There are various causes for this, and here again I wish to express my gratitude to the hon. Gentleman for not exaggerating the causes or suggesting, as is sometimes suggested, that the whole blame attaches to the Government. He realised, as most of us realise, that a great part of the difficulties which Scotland is facing, and has faced in the past, arise first from the changes in demand at home which have been taking place over the years, and recently from a falling off in orders from abroad.

It is important to see what the Government are doing to try to help meet this long-term situation, as the hon. Gentleman rightly called it. We have taken a number of measures which I do not think that I had better outline now—owing to the shortness of time—to try to stimulate trade and investment. We have relaxed the restrictions on credit and capital investment which I hope will have a considerable effect on the building industry. The difficulties relating to heavy steel are to a large extent caused by the overstocking which has taken place. The end of that situation should provide a considerable relief for the steel industry. Certainly the improvement in building and in steel which I hope will take place in the near future will make a great difference to the employment situation in Scotland.

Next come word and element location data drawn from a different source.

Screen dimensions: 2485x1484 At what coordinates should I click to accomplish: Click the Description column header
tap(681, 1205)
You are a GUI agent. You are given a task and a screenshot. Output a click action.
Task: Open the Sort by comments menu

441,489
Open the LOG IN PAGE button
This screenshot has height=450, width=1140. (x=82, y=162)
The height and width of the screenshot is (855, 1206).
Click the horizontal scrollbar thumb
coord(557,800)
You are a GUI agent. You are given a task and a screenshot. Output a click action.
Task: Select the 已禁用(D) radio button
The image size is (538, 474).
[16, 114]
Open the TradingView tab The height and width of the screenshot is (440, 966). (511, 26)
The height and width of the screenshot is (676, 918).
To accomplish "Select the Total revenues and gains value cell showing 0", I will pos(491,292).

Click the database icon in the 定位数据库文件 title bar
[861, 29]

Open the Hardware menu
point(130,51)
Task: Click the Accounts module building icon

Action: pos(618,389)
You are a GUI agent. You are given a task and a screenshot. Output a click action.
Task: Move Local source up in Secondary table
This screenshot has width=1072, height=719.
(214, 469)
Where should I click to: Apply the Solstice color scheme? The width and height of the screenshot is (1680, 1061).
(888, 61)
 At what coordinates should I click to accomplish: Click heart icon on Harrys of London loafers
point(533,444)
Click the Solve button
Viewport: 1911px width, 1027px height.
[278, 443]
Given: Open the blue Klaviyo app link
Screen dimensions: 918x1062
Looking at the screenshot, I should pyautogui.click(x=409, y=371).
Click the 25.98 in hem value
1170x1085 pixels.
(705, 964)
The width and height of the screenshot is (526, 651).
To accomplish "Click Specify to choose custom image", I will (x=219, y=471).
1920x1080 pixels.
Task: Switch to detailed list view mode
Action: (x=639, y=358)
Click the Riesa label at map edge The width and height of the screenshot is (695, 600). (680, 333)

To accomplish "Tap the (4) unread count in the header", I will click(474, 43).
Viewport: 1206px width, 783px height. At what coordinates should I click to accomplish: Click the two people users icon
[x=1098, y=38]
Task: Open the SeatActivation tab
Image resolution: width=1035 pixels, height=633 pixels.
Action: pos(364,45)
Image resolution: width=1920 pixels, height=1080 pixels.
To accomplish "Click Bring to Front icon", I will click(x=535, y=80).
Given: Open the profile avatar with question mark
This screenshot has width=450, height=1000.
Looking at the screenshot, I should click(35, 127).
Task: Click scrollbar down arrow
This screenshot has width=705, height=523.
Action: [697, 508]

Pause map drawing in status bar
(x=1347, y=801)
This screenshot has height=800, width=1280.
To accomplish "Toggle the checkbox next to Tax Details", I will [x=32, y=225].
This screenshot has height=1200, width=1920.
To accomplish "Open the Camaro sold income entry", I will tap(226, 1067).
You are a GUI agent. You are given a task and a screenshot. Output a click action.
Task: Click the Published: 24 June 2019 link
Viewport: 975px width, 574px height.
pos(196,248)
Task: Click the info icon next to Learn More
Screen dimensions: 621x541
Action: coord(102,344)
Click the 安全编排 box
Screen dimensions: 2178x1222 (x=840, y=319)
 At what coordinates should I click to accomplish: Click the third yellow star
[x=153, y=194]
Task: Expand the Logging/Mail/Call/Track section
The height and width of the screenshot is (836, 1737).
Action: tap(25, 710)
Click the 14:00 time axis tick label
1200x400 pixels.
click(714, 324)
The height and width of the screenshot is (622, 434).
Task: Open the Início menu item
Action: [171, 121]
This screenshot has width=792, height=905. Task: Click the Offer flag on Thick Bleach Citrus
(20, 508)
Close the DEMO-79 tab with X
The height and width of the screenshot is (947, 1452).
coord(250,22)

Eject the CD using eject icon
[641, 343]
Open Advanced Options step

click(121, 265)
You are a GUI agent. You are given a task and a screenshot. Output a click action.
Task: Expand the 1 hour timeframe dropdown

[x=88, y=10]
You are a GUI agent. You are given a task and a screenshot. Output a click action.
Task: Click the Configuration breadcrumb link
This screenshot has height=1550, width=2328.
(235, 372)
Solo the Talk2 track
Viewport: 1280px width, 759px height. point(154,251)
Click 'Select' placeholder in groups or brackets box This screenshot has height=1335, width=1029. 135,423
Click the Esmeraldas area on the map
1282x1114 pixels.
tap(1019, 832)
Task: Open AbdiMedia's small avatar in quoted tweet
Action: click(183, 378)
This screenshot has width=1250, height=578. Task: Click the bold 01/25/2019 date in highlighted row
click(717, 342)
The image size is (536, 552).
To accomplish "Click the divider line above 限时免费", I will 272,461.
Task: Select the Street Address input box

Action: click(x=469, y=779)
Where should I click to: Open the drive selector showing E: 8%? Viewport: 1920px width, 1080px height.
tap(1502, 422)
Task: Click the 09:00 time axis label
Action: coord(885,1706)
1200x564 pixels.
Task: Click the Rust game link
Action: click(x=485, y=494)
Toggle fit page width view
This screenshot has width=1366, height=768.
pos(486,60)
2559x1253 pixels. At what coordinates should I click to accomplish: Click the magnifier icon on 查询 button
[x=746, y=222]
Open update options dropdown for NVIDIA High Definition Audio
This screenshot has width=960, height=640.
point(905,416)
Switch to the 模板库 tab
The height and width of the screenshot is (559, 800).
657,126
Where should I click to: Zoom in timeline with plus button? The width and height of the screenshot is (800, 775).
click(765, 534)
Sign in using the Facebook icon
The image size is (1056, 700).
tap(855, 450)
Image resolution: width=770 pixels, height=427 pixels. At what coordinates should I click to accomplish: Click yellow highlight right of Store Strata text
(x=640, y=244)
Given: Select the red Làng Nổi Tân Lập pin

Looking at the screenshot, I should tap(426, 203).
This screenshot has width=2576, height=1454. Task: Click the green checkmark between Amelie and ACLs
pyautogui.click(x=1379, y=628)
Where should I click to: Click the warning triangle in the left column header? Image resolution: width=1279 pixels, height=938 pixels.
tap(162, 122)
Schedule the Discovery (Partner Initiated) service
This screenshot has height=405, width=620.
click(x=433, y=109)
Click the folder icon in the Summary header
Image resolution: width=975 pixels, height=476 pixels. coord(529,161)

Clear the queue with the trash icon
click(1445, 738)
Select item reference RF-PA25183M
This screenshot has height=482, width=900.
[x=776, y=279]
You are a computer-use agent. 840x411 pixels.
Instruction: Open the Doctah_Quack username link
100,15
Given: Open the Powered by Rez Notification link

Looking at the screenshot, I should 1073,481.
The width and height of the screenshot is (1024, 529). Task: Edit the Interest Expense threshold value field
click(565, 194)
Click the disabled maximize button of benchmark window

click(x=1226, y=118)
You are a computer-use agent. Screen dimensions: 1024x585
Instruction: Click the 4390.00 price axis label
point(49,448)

Not only this Government, but the Labour Government who were in office immediately after the war, have made long-term efforts to try to increase employment in Scotland. The Distribution of Industry Act, 1945, was passed by the Labour Government and under this the whole of the main industrial belt as well as Dundee and part of the Highlands have been scheduled as Development Areas. There has also been a continuous effort to try to persuade suitable industries to go to Scotland. The Board of Trade estimate that during 1958 4½ million square feet of factory space, providing nearly 9,000 more jobs, were completed in Scotland.

Mr. Lawson

The hon. Gentleman said that the jobs have been provided. Were they provided or is that an estimate?

Mr. Wood

I am told that the jobs have been provided by this extra factory building which took place in 1958. There has been a decision to expand the sheet steel production capacity in North Lanarkshire which I hope will not only increase production in the iron and steel industry, but will also bring other steel-using industries to Scotland. In addition, many areas are eligible for benefit under the provisions of the Distribution of Industry (Industrial Finance) Act. Ten applications from firms have been recommended for approval by D.A.T.A.C., and a certain number are being considered.

Dr. J. Dickson Mabon (Greenock)

How many?

Mr. Wood

Thirteen are being considered at present.

The hon. Member has made clear his concern about this problem. I hope I have succeeded in making my concern about it equally clear. I am sure that the problems of Scotland, which the hon. Member has referred to tonight, and which were stated to me by a number of people when I visited Scotland, are deep-seated problems. But both under the previous Labour Government and under this Government contributions have been made towards their solution. Those contributions must continue to be made. not only at times like the present, when we are suffering from economic slackness, but in times in the future when there may be greater economic activity. It is in these later periods that the hopes of dis- persing industry are brighest, and that a solution to Scotland's deep-seated problems seems to lie.

Question put and agreed to.

Adjourned accordingly at twenty-one minutes to Eleven o'clock.